§ **Exercise aim**
Restate the records starting at the line with "Open the comment speech bubble icon" and ending at the line with "will click(62, 411).", changing "Image resolution" to "Screen size" and leaving everything else as it is.

— BEGIN Raw data —

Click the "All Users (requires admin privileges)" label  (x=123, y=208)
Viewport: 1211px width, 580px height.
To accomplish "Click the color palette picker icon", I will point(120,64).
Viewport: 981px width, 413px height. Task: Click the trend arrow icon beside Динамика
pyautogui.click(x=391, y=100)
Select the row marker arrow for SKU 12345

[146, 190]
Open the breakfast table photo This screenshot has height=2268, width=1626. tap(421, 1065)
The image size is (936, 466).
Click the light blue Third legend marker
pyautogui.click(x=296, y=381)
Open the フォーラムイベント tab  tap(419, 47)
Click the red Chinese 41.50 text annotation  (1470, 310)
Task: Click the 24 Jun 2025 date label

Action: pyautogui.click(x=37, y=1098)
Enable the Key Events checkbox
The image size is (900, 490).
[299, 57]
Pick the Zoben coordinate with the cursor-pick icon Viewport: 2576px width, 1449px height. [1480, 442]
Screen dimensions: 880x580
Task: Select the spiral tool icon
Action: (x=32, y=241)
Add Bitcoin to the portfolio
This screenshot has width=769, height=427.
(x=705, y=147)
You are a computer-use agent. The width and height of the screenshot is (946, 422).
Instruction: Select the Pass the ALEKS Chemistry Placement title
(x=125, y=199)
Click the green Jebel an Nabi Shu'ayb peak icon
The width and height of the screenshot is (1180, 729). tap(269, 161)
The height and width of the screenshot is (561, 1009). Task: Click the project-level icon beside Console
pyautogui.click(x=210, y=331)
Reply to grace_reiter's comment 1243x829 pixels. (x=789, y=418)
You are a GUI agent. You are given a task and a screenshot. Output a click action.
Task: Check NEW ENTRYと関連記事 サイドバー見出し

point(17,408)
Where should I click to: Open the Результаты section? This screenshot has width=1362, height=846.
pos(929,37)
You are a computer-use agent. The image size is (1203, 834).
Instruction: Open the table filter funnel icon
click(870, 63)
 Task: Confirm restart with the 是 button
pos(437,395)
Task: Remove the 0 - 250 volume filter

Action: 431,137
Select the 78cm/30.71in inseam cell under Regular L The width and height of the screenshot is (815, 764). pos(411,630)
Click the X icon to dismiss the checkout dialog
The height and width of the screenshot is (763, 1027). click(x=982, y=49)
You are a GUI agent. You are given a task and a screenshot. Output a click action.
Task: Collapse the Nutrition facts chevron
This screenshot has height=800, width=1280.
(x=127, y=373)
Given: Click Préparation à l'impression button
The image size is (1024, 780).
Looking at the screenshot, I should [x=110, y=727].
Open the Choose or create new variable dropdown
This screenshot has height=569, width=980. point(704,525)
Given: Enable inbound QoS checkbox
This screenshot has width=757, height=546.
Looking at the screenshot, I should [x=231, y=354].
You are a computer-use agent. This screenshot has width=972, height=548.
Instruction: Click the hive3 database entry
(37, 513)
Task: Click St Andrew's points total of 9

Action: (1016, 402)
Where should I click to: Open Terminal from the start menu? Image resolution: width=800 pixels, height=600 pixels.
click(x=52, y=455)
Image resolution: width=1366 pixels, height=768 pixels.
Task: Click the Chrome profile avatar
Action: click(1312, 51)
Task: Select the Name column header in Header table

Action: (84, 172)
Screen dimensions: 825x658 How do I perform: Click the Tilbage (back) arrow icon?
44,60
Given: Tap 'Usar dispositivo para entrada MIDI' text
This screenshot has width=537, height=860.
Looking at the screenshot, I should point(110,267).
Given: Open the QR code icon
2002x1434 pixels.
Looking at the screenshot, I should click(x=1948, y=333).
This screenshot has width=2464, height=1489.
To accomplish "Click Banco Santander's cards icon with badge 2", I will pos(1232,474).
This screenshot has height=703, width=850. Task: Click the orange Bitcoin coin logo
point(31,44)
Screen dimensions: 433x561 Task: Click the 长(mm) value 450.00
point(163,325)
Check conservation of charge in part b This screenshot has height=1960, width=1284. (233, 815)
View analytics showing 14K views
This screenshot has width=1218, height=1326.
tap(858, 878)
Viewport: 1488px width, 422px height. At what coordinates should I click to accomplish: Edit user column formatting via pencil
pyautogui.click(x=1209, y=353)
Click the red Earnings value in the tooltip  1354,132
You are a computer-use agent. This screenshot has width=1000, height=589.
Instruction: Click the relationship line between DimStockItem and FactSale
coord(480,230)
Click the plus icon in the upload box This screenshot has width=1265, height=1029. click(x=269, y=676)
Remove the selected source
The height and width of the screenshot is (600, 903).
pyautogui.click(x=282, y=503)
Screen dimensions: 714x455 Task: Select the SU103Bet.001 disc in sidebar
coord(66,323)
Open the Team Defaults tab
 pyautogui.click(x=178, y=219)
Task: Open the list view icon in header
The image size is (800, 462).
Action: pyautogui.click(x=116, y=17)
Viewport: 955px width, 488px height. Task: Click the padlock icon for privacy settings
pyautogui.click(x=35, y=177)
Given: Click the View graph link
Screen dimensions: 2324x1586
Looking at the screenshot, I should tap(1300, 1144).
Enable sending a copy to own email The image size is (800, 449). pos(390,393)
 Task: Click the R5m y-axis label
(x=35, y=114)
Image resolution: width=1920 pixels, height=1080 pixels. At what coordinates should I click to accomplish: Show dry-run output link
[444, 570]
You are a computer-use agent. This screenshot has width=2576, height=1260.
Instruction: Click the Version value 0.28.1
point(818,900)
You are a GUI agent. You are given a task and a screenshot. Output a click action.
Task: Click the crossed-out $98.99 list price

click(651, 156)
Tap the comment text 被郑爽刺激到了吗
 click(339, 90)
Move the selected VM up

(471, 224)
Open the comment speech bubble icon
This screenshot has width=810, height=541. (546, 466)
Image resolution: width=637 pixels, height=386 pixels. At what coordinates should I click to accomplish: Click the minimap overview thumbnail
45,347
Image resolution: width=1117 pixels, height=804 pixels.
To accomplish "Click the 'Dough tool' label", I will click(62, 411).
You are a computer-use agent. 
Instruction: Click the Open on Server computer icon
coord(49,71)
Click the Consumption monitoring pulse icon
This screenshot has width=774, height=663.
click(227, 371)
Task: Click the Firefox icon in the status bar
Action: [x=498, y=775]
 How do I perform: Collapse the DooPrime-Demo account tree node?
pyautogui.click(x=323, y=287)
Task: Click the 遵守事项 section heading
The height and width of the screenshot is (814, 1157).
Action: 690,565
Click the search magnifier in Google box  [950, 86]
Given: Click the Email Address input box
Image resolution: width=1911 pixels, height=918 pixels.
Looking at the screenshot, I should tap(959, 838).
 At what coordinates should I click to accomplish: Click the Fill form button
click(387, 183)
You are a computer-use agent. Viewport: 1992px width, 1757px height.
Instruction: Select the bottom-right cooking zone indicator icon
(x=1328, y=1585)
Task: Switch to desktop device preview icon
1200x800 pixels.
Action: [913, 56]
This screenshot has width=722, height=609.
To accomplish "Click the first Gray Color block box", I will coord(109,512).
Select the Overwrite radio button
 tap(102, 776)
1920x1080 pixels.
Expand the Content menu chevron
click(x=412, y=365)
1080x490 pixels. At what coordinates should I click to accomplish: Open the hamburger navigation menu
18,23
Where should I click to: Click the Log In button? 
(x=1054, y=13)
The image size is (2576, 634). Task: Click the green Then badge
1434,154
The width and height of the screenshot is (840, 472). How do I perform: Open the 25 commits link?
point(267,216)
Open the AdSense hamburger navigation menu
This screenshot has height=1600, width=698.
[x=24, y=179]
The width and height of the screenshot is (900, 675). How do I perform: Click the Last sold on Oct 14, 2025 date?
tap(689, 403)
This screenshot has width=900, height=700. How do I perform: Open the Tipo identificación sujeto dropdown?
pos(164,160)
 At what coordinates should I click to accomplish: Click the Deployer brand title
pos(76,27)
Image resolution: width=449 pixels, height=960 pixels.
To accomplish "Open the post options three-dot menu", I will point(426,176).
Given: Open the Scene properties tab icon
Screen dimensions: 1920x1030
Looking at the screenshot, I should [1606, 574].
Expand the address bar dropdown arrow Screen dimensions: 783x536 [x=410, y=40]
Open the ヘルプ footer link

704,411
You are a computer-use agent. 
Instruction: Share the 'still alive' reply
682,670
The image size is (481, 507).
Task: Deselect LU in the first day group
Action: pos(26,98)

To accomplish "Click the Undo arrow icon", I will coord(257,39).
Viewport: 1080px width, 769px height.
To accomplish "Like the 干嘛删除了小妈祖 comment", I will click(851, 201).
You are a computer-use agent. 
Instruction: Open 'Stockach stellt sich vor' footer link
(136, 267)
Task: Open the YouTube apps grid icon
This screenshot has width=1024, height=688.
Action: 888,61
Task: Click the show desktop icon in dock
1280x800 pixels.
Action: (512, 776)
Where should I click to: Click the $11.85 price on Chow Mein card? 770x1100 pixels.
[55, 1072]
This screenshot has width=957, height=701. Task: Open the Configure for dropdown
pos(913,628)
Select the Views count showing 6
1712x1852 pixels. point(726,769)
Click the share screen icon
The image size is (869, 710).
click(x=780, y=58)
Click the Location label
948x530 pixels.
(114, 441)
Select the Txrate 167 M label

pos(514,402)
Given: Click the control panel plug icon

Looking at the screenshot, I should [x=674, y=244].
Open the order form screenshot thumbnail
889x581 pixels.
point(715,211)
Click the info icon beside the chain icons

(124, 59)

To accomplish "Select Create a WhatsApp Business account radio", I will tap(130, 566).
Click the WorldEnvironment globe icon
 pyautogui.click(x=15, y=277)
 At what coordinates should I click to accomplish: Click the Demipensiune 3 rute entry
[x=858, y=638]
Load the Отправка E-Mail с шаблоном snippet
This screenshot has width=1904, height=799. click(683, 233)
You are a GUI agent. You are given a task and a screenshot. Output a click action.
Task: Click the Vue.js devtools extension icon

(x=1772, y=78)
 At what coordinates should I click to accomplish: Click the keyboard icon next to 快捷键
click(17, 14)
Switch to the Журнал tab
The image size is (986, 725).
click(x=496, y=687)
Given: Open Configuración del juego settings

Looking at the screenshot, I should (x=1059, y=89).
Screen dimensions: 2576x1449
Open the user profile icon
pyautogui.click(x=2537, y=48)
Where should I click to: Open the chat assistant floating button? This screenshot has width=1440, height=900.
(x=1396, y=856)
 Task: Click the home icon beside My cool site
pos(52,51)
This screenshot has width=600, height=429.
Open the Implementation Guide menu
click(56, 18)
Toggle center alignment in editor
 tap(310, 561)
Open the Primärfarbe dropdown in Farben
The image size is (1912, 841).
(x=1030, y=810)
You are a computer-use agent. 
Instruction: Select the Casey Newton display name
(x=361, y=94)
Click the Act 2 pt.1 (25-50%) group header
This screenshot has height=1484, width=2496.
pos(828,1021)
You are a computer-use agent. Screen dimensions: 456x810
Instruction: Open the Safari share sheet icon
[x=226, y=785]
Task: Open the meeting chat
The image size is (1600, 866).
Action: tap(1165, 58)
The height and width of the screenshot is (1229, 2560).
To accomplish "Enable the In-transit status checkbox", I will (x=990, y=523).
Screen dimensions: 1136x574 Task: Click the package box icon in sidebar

— END Raw data —

§ **Output of the task**
Open the comment speech bubble icon
This screenshot has width=810, height=541. (546, 466)
Screen size: width=637 pixels, height=386 pixels. At what coordinates should I click to accomplish: Click the minimap overview thumbnail
45,347
Screen size: width=1117 pixels, height=804 pixels.
To accomplish "Click the 'Dough tool' label", I will click(62, 411).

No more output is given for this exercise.